▸ **PROMPT**: The reply should contain every entry exactly as given, with no pictures in it.

*** EXERCISE INPUT Section Begins ***

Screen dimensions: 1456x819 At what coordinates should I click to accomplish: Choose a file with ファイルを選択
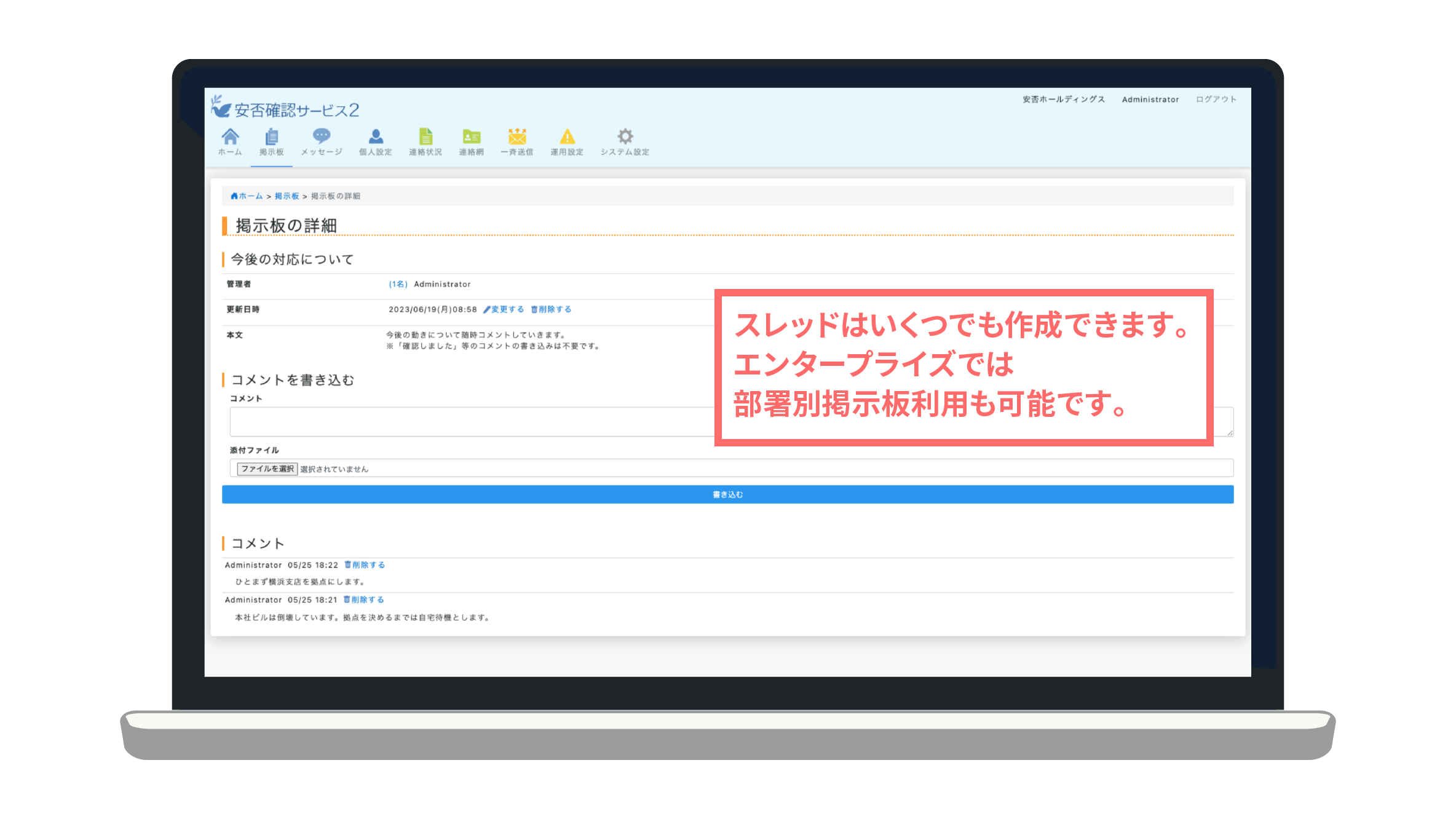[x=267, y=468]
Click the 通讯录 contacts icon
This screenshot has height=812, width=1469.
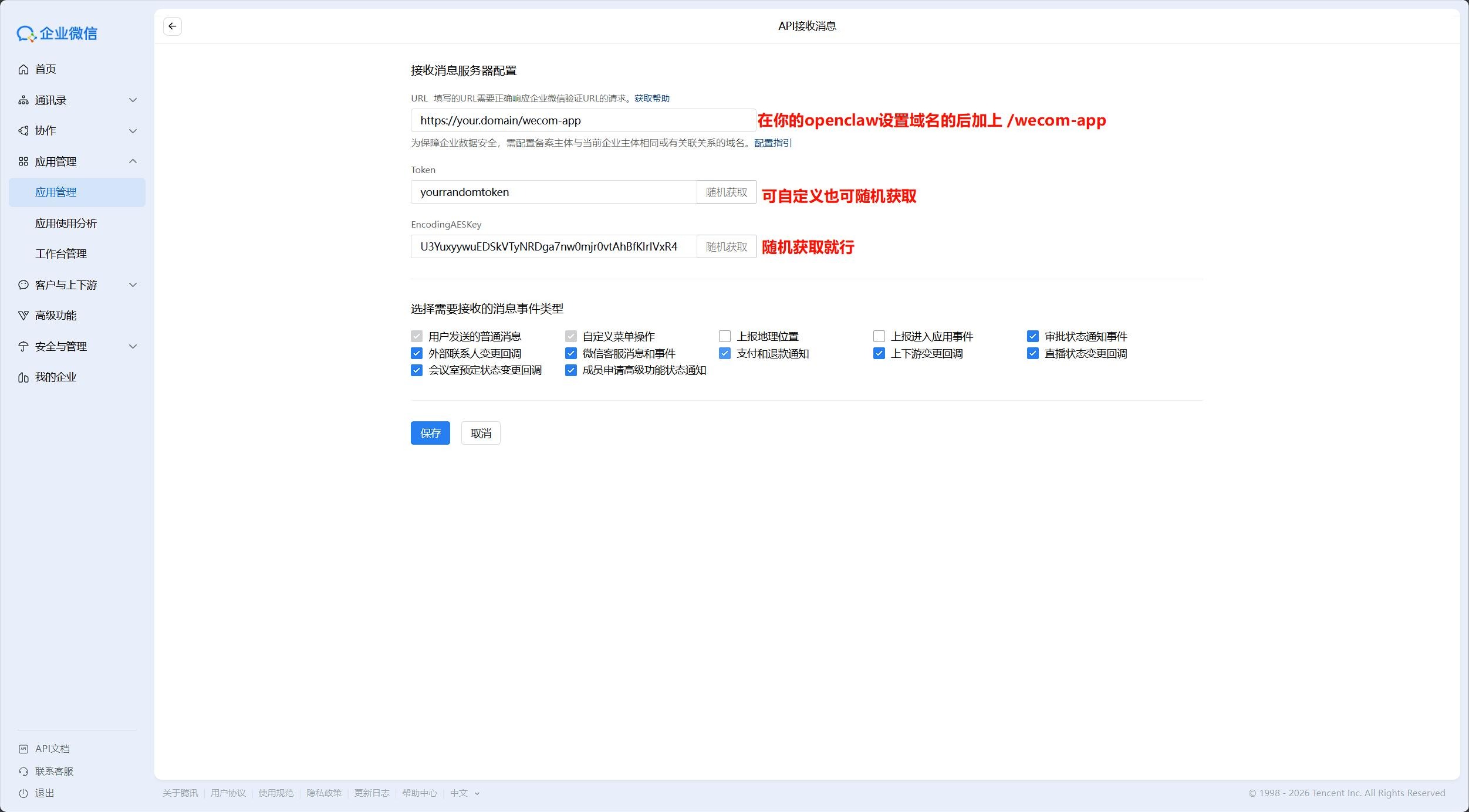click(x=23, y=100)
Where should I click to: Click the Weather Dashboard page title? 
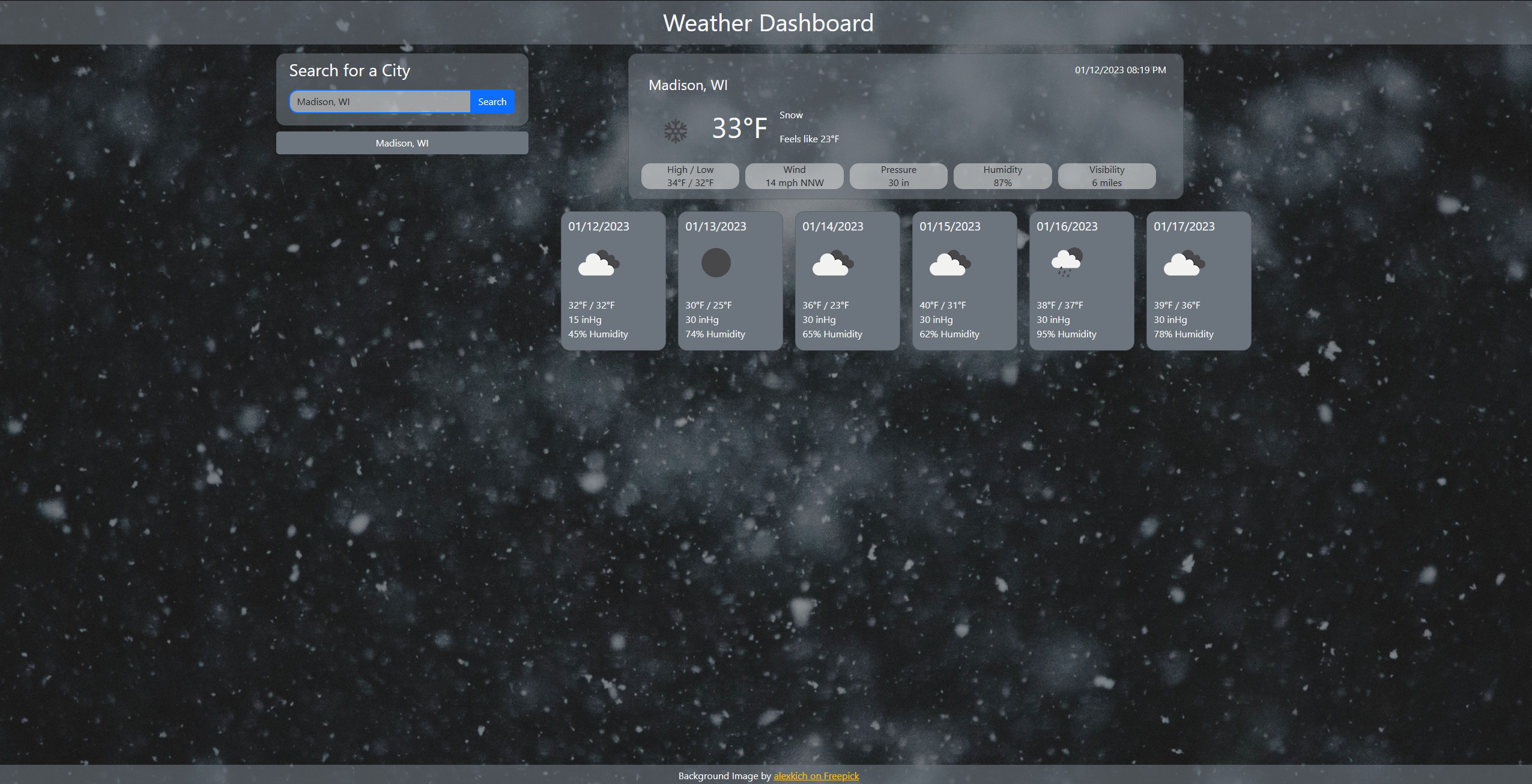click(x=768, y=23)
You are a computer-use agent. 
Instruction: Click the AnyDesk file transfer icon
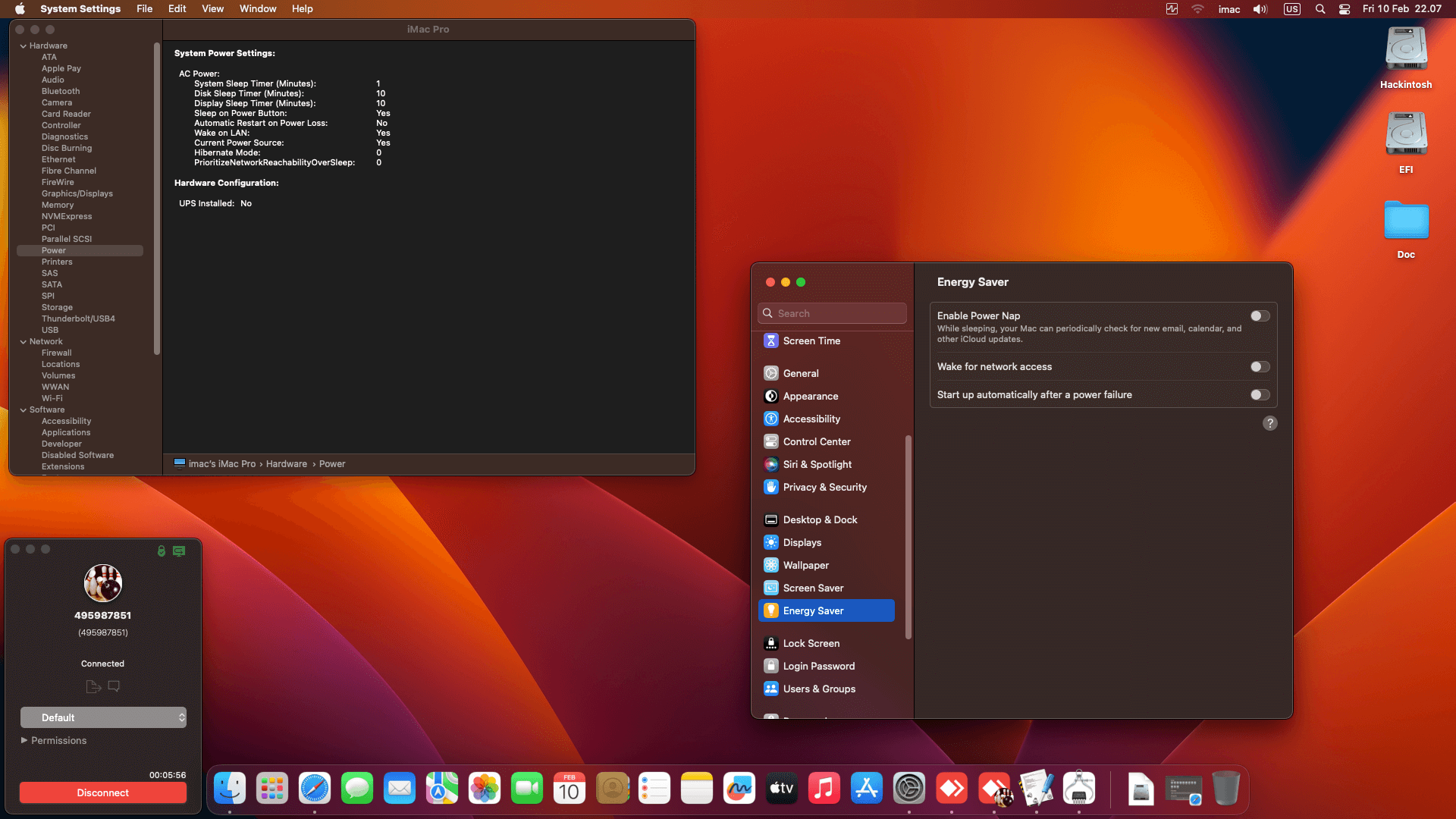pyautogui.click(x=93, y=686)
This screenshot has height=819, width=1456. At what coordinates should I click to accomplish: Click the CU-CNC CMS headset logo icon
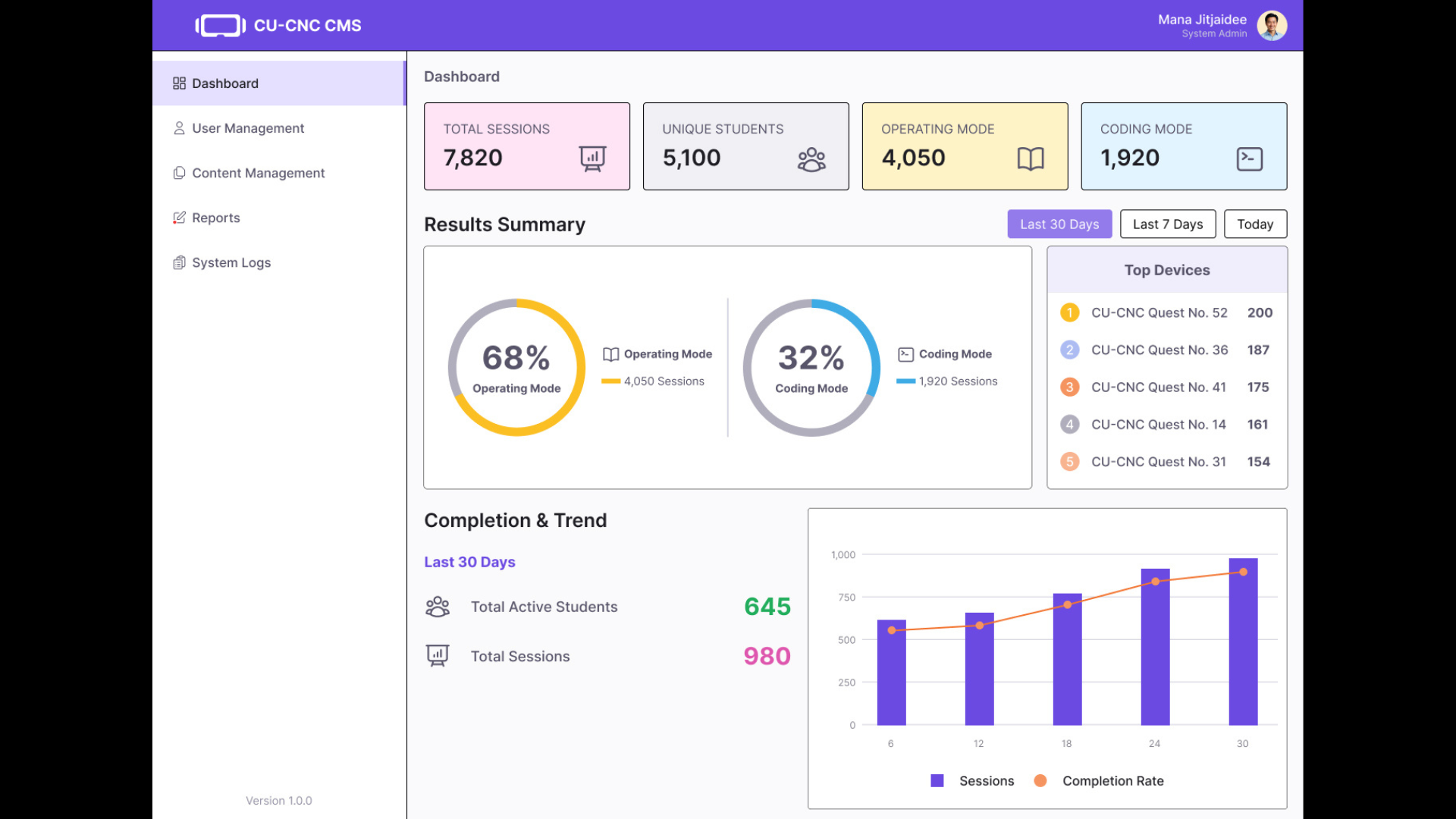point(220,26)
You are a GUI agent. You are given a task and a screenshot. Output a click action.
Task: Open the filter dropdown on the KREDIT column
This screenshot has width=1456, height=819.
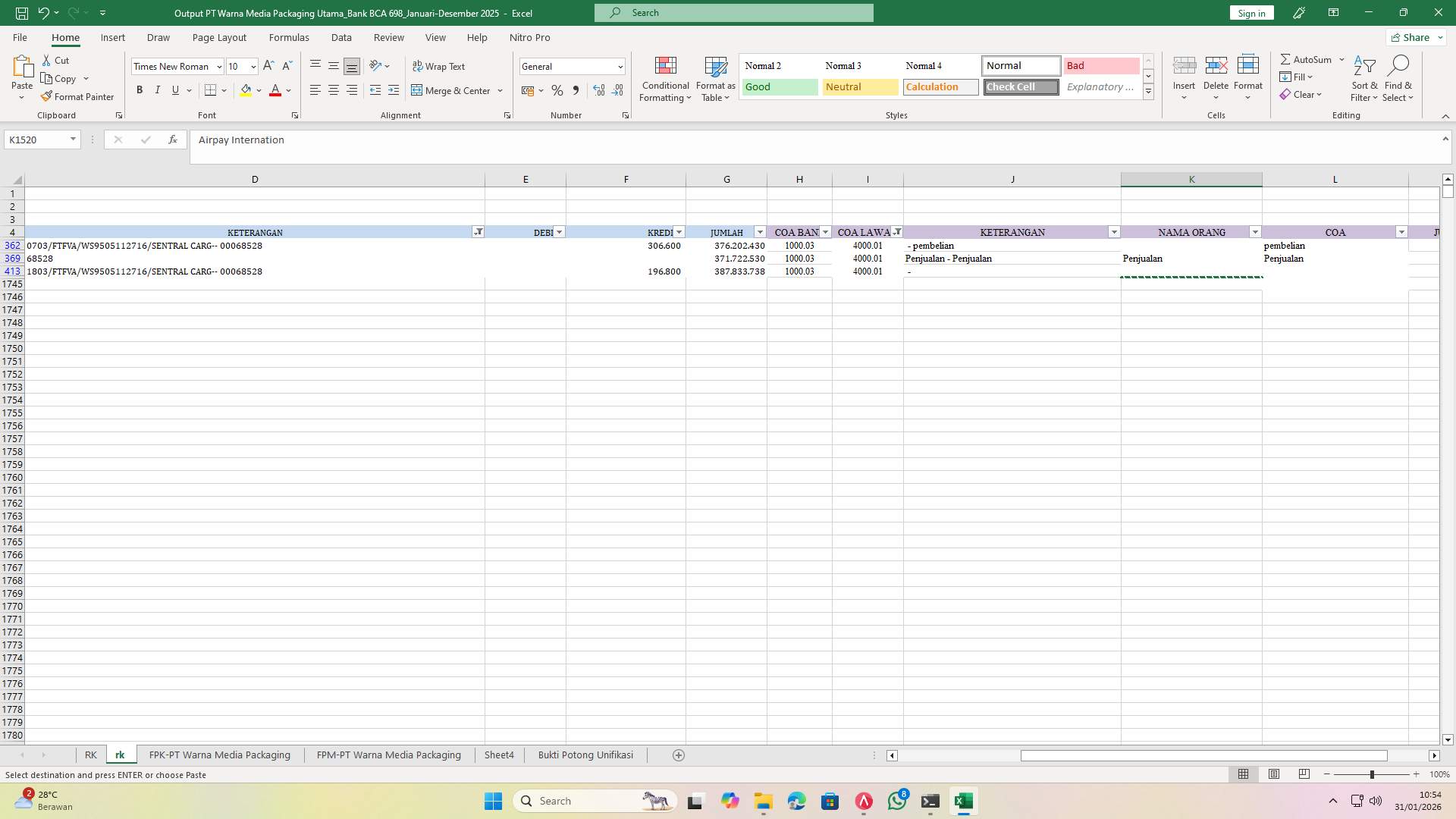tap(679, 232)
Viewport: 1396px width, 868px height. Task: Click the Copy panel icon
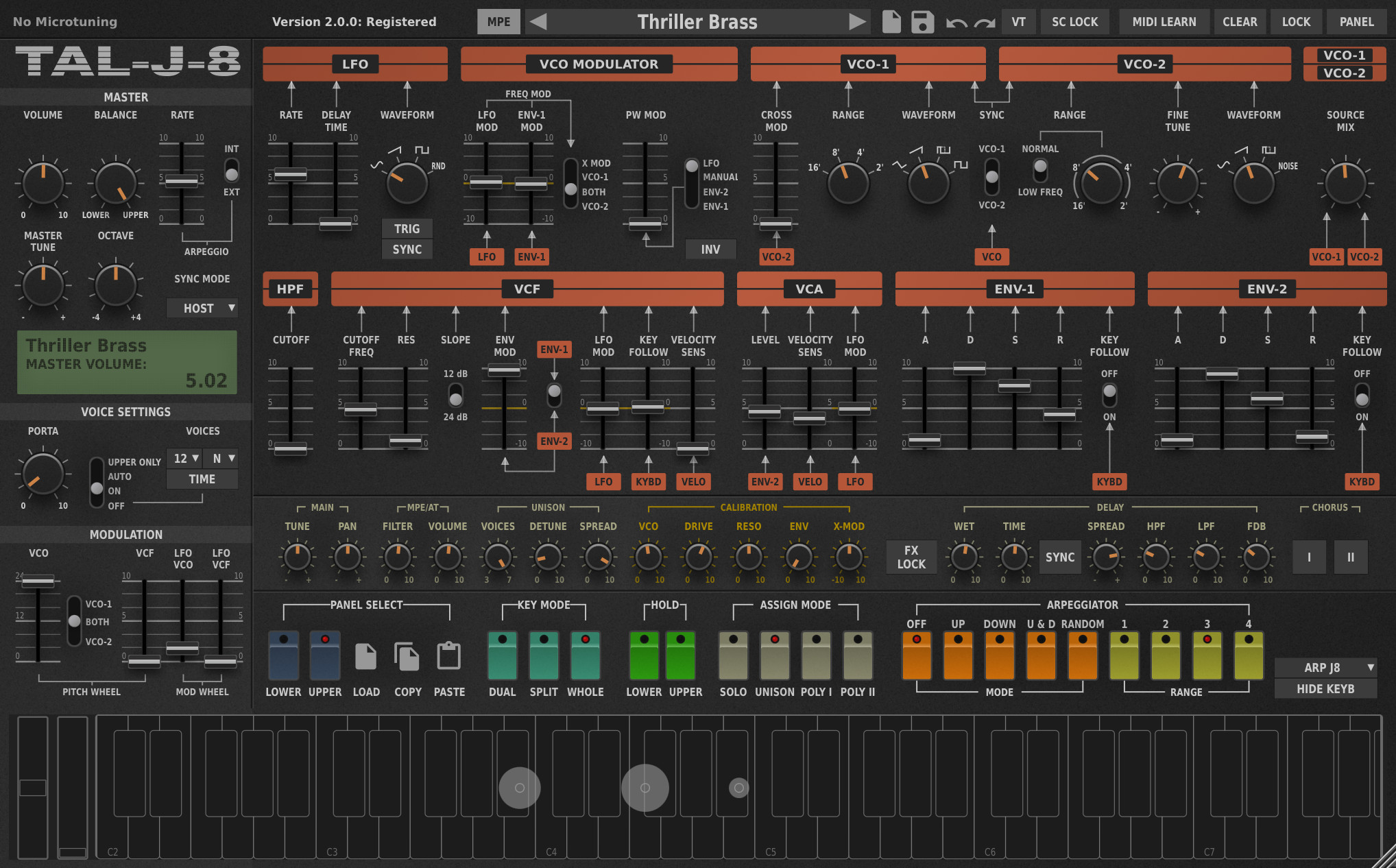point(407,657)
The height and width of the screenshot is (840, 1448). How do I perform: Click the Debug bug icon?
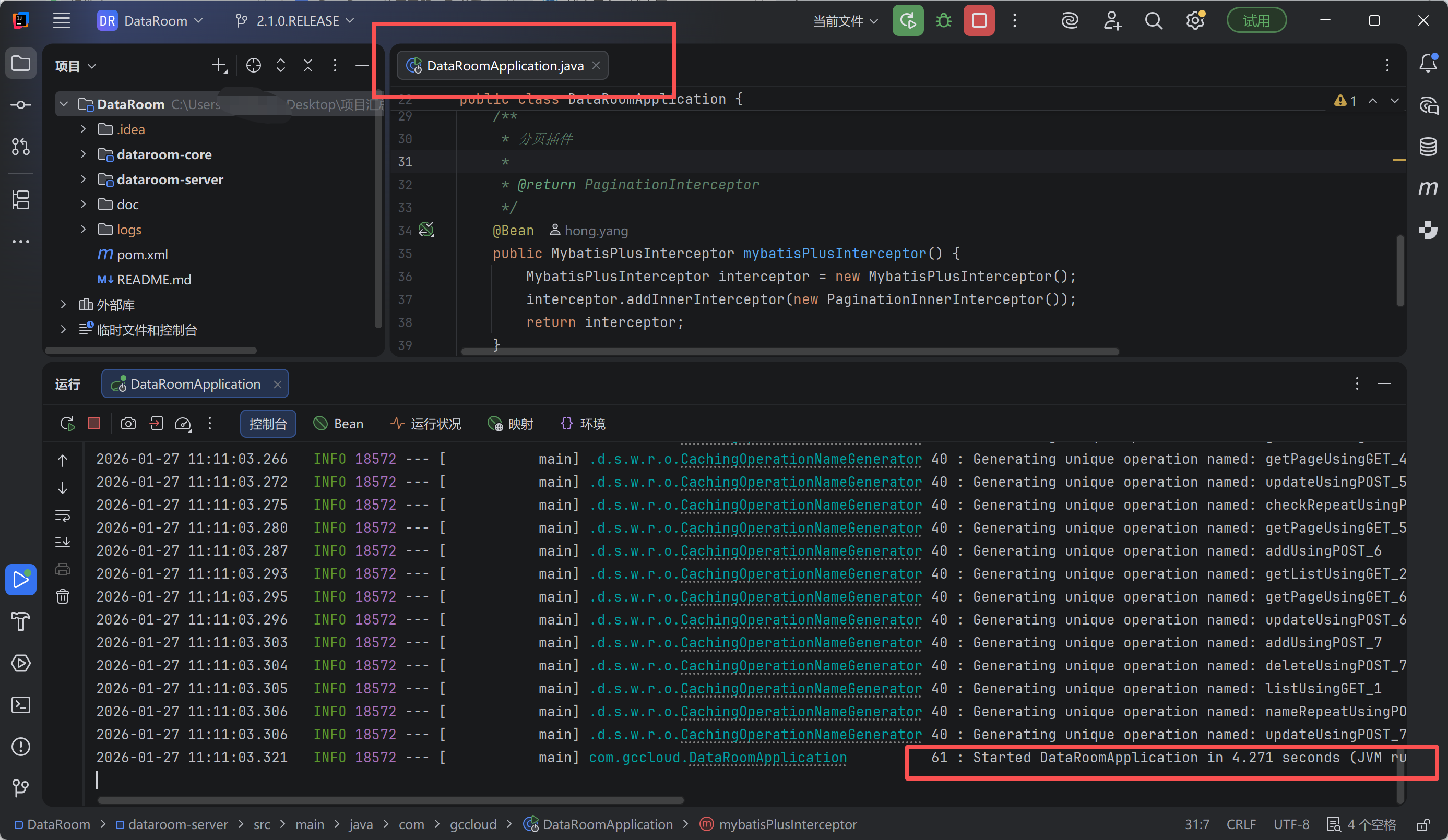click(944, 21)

*** EXERCISE INPUT Section Ends ***

▸ **TASK RESPONSE**:
Screen dimensions: 1456x819 At what coordinates should I click to accomplish: Choose a file with ファイルを選択
[x=267, y=468]
Click the 通讯录 contacts icon
This screenshot has height=812, width=1469.
click(x=23, y=100)
Where should I click to: Click the Weather Dashboard page title? 
click(x=768, y=23)
You are a computer-use agent. 
Instruction: Click the AnyDesk file transfer icon
pyautogui.click(x=93, y=686)
This screenshot has height=819, width=1456. At what coordinates should I click to accomplish: Click the CU-CNC CMS headset logo icon
point(220,26)
You are a GUI agent. You are given a task and a screenshot. Output a click action.
Task: Open the filter dropdown on the KREDIT column
This screenshot has width=1456, height=819.
tap(679, 232)
Viewport: 1396px width, 868px height. Task: Click the Copy panel icon
point(407,657)
The height and width of the screenshot is (840, 1448). How do I perform: Click the Debug bug icon?
click(944, 21)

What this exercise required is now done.